Miss Beale introduced subjects such as maths and science, despite parental opposition that these were not suitable or necessary for girls. She also promoted the fact that her pupils “understood the structure of a steam engine” and could gain qualifications, just like their brothers.
As well as leading the school for nearly 50 years, Dorothea Beale also founded St Hilda’s College, Oxford, to enable women to continue their education, set up a teacher training College in Cheltenham, and oversaw the founding of charity and community centre St Hilda’s East in London, which is still thriving today.
The plaque, which was unveiled by the Mayor of Cheltenham Klara Sudbury, is located beside the doorway that was originally used by Miss Beale to access her private apartment at Cheltenham Ladies’ College.
During the ceremony, Freddie Gick, Vice Chair of the Civic Society Committee, spoke about the work undertaken by Miss Beale to widen the curriculum and educational opportunities for girls in the late eighteenth century, and the importance of encouraging women into STEM fields today.
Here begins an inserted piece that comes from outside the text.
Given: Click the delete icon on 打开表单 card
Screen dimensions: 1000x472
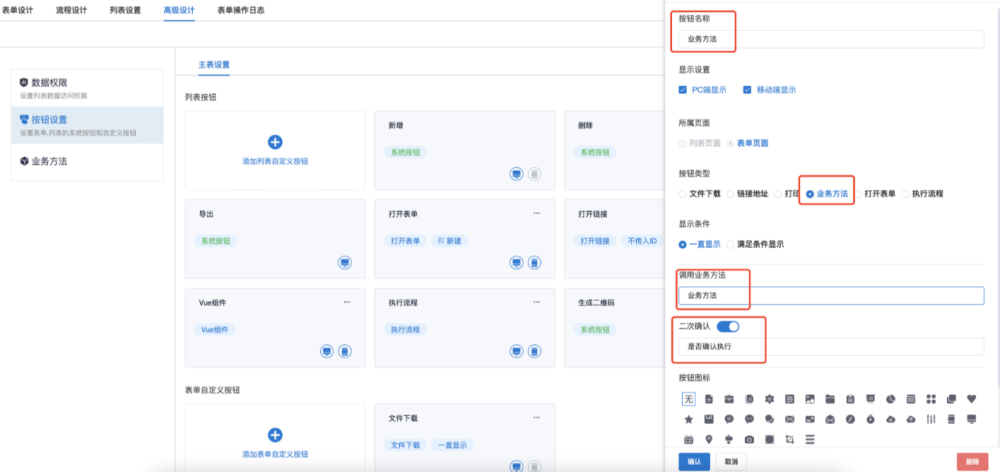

The Mayor then talked of Miss Beale’s inspirational and pioneering approach to women’s education, both as Principal of Cheltenham Ladies’ College and as founder of St Hilda’s College, Oxford, where Cllr Sudbury enrolled as a student 101 years later.
To close the event, Principal Eve Jardine-Young spoke about Miss Beale’s thoughtful and intelligent decisions in times of crisis and her inspirational dedication to improving educational opportunities for young women in Cheltenham and across the world.
Following the ceremony, Ms Jardine-Young commented: “We are enormously proud that this extraordinary woman has been honoured and recognised by the town of Cheltenham, whose history, growth and development meant so much to her.”